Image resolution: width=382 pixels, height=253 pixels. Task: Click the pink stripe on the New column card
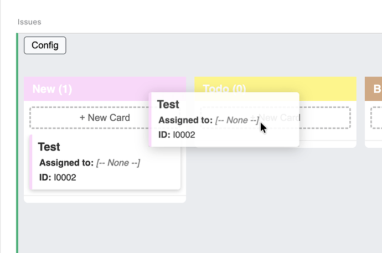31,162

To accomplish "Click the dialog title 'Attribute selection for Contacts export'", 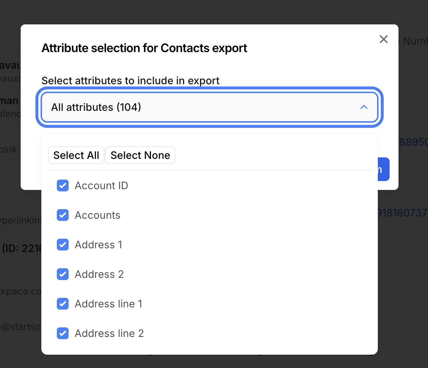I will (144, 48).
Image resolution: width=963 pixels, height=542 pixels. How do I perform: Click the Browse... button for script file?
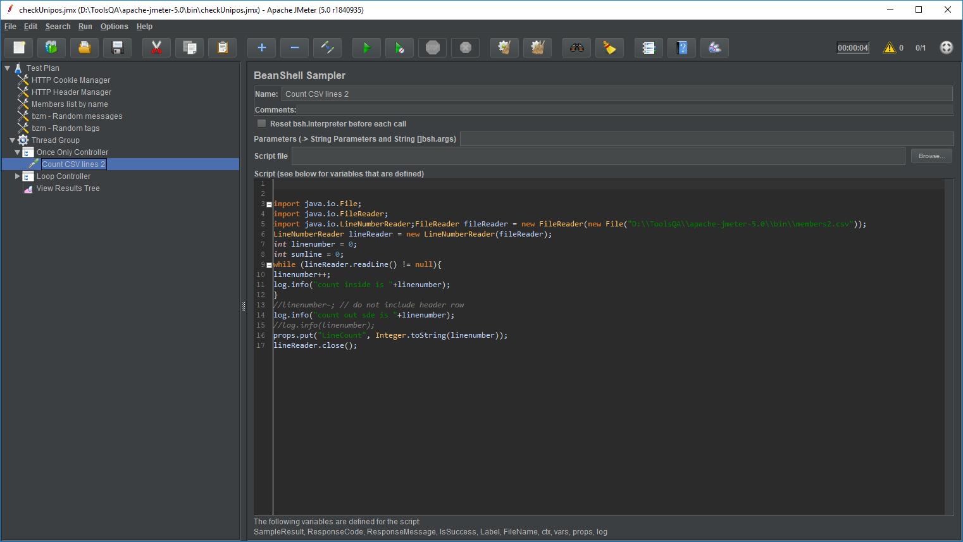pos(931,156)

---

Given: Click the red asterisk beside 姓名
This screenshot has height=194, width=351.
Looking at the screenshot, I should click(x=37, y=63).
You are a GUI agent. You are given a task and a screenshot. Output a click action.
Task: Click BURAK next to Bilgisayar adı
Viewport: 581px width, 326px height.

---

*Exercise brief*:
Going back over the entries above, copy word for word every line from the one that has "This screenshot has height=194, width=351." on through the one that has "Viewport: 581px width, 326px height.".

*Reply to the task*:
This screenshot has height=194, width=351.
Looking at the screenshot, I should click(x=37, y=63).
You are a GUI agent. You are given a task and a screenshot. Output a click action.
Task: Click BURAK next to Bilgisayar adı
Viewport: 581px width, 326px height.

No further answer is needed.